Platypus Review 9 | December 2008


One of the stranger sights in today’s banking crisis is the sudden popularity of Karl Marx. The Manifesto is flying off the shelves, and business execs are boning up on Marx’s crisis theory in much the same way that they used to lap up Sun Tzu’s Art of War, or parrot Heraclitus’ saying that there is nothing permanent but change.

Today’s economic dislocation, though, does not correspond to the crisis of overaccumulation that Marx explained in the third volume of his book Capital. Marx’s analytical reconstruction of capitalism was made at a time of great forward momentum in industrialization, made under the discipline of what he called the ‘capitalist mode of accumulation’.

Abbreviating his argument, we could say that Marx anticipates that as capital accumulates, non-productive investment in ‘dead labour’ (technology, raw materials, plant and so on) tends to crowd out investment in ‘living labour’. But ‘living labour’ is the only source of new value. When capitalists replace workers by machines they kill the goose that lays the golden egg. The consequence is a crisis of overaccumulation as the investment in capital leads to falling profit rates, which in turn results in a contraction of investment, and then a recession and the destruction of capital.

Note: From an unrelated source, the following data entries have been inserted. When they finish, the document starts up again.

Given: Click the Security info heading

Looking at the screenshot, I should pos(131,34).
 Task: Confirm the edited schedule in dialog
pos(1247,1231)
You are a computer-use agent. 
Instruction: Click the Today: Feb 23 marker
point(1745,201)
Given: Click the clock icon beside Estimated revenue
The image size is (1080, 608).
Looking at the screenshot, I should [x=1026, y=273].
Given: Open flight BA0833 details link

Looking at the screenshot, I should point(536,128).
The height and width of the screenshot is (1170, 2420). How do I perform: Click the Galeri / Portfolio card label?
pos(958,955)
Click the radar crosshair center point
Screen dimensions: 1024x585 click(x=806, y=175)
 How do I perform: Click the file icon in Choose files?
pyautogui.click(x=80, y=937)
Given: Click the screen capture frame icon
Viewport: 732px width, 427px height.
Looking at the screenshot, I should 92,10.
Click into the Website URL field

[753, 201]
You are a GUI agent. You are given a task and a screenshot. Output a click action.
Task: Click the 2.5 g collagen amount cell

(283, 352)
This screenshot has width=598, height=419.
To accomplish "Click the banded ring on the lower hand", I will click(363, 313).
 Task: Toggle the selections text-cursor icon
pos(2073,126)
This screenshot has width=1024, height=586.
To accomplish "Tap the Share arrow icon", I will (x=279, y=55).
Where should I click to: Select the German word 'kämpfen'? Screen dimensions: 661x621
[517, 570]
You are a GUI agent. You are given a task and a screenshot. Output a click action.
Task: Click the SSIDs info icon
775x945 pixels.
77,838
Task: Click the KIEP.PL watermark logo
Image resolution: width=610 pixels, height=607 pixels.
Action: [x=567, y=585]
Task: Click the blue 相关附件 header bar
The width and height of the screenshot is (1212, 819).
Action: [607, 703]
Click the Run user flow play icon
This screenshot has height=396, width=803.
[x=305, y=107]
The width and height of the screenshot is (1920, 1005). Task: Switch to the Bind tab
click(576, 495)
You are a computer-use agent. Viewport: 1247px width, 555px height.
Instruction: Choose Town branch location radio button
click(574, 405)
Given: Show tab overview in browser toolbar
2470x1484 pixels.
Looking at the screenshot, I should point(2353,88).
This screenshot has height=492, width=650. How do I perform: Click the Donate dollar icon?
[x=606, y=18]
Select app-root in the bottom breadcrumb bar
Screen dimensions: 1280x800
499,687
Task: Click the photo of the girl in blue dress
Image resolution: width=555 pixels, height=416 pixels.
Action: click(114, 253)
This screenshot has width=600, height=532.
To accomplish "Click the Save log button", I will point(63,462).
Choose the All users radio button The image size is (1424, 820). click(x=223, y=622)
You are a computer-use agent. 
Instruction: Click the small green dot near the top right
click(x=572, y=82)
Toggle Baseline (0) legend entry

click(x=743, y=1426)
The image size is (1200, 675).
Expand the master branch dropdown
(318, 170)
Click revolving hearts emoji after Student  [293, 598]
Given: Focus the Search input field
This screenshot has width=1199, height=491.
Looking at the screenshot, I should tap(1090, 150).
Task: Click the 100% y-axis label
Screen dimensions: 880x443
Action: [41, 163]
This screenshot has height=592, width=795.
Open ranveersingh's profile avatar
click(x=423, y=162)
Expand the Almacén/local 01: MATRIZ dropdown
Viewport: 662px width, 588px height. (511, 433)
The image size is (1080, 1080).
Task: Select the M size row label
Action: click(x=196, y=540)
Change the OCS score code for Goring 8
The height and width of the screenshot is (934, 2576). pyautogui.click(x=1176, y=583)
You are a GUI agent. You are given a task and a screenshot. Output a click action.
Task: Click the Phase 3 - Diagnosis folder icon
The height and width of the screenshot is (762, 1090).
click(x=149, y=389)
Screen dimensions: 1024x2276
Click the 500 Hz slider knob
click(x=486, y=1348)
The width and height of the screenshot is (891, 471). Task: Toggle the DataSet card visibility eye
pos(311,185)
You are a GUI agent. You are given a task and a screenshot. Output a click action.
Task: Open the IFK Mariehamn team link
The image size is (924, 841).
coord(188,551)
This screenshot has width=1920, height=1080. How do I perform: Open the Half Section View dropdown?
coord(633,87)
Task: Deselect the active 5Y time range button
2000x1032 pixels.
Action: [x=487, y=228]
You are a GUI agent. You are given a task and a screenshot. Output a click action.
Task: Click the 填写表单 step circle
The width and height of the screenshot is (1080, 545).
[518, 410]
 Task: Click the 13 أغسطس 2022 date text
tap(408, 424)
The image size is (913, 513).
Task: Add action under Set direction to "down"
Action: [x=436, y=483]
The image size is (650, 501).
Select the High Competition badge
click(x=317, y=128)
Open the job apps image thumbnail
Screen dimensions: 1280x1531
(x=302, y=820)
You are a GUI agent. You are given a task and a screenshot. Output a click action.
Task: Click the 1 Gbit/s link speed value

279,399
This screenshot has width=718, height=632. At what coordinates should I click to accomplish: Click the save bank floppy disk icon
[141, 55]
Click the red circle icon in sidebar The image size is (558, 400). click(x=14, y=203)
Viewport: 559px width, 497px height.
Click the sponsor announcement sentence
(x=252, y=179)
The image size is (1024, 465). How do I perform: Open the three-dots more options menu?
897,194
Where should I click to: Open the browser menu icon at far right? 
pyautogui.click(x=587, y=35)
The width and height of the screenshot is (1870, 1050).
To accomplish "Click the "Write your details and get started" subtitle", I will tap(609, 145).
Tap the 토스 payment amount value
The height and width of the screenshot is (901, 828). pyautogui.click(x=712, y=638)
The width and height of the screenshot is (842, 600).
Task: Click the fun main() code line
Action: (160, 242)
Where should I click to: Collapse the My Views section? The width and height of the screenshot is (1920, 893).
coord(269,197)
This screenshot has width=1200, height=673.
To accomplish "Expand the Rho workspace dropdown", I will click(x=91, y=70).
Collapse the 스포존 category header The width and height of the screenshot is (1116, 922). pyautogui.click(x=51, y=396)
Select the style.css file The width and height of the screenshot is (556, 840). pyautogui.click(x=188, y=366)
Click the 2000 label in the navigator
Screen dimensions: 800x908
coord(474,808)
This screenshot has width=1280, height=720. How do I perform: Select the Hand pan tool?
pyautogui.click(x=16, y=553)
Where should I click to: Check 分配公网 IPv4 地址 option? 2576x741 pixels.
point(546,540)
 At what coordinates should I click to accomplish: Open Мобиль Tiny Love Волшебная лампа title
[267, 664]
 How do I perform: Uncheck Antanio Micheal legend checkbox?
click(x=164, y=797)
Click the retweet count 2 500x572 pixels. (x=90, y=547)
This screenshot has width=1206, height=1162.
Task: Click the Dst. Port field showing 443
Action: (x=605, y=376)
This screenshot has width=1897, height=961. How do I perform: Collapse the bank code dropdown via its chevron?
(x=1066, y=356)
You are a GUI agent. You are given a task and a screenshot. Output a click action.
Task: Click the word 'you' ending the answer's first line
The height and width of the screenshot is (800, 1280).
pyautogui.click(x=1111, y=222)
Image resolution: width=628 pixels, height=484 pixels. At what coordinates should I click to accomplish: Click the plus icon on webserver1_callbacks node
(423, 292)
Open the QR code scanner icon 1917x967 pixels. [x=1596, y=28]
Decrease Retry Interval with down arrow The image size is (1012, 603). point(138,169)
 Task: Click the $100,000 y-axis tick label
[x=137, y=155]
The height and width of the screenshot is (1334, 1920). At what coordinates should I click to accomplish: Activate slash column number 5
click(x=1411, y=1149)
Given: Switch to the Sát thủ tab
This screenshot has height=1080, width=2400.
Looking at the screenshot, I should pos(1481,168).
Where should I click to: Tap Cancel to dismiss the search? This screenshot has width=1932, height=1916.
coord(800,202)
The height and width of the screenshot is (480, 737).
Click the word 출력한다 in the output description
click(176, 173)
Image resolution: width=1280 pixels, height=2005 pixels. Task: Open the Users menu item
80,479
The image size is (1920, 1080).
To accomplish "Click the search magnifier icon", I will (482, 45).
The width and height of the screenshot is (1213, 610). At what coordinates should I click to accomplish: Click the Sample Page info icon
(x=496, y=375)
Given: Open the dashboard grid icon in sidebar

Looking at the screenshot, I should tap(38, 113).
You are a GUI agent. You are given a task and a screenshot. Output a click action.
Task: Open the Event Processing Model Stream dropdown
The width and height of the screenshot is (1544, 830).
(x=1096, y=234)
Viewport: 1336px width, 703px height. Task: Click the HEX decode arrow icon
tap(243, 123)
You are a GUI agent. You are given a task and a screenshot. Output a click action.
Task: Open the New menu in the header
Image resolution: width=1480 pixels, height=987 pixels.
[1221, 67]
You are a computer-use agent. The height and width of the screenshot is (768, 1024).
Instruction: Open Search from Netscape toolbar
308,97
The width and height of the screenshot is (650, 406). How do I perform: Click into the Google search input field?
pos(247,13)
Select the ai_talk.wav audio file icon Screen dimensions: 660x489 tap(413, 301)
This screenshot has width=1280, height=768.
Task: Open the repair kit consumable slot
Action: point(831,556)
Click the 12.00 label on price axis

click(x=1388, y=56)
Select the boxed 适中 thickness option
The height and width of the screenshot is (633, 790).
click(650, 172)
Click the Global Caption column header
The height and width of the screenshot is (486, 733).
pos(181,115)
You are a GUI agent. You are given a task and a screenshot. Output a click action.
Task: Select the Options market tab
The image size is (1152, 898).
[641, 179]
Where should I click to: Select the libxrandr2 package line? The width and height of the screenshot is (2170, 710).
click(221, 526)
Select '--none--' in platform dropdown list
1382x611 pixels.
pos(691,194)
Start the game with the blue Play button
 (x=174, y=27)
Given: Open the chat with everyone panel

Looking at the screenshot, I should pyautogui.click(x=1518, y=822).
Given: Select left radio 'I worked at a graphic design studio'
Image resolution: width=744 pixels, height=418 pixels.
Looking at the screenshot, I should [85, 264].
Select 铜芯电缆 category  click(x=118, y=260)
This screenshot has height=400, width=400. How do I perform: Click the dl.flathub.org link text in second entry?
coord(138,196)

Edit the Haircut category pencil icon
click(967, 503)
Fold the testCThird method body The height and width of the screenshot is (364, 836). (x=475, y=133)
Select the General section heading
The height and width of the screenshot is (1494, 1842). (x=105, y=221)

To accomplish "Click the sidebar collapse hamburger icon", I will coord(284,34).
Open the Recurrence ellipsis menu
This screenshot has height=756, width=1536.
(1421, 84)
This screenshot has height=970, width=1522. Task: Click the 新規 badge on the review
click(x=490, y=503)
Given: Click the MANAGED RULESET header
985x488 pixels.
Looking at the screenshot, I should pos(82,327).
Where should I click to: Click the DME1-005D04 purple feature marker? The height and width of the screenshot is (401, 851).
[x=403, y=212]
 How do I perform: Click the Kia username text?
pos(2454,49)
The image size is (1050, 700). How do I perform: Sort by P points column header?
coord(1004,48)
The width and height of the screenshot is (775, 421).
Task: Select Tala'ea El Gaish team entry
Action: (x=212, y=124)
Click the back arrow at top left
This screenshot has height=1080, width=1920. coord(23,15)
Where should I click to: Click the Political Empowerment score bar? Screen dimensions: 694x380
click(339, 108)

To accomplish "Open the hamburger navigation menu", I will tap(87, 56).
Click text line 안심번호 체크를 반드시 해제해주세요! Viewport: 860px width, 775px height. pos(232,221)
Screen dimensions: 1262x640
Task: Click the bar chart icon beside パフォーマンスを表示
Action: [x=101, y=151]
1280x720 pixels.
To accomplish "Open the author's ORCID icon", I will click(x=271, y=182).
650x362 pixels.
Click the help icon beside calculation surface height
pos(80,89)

Capital, Volume III was of interest to me and my comrades in Britain in the 1980s, since we (rightly, I think) saw the economic crisis that had begun in the 1970s as a crisis arising out of overaccumulation, along the lines that Marx had set out. All around us, capitalism was clearly in crisis. But Marx’s explanation was such a threatening proposition that all intellectual work was dedicated to showing that on the contrary, capitalism was the only viable way of organizing production. Nowadays there is more of a tendency to exaggerate the crisis tendencies, and the collapse of capitalism is announced on a regular basis since the 1988 recession, or the 1998 difficulties in East Asia and Russia, the collapse in 2001, and so on.

People forget, though, that it was quite exceptional back in the 1970s and 1980s even for those who called themselves Marxists to insist on the rightness of Marx’s theory of overaccumulation. In fact, the ‘Marxists’ for the most part used up a lot of time trying to show that Marx was wrong about overaccumulation, or even that he never said (or meant) what he wrote in the third volume of Capital.

The Labour Party identified with state spending to improve working people’s lives —and their own status as brokers, delivering popular consent up to the capitalists— so they were more committed to capitalism’s survival than its collapse. The Labour Party then was quite a propaganda machine: it pumped out scores of books and pamphlets setting out plans for restructuring capitalism on socialist lines, like the Alternative Economic Strategy. The ‘official’ Communists were committed to an alliance between the trade unions and small business, against parasitic (often meaning foreign) capital. Their journal Marxism Today was so embarrassed by its title that they put a picture of Marx being pelted with tomatoes and rotten eggs on the front.

The International Socialists had committed themselves to the point that state spending (in particular, arms spending) would offset the dwindling of productive labour as a share of capitalist investment (see International Socialism 11, Winter 1981) – though any fool could see that state spending was a drain on profits, not a boost to them. Those who defended Marx’s theory of overaccumulation were treated as dissidents. Marxist crisis theory in those days was about as easy to find as the local Al Qaida representative.

There were a few people back then who did champion Marx’s theory. There was Paul Mattick, who came from Germany as a young acolyte of Rosa Luxemburg’s to work among the anarchists and socialists in Chicago. His book Marx and Keynes, as his son recalls, was mostly ignored in 1969 when it was published. To read Henryk Grossman’s Law of Accumulation and Breakdown of the Capitalist System, a restatement of Marx’s theory of crisis in those days, you had to get a hold of a grubby document, run off on a Roneo printer, that Jairus Banaji had translated in the seventies. In 1992, Tony Kennedy tidied it up for publication by Pluto Press. I did some of the copyediting on that, back when we were both working on the journal Living Marxism. Anyway, you can imagine how a title called Living Marxism went down in 1992, just as ‘Communism’ was collapsing in the East. People were about as interested in overthrowing capitalism as they were in contracting AIDS.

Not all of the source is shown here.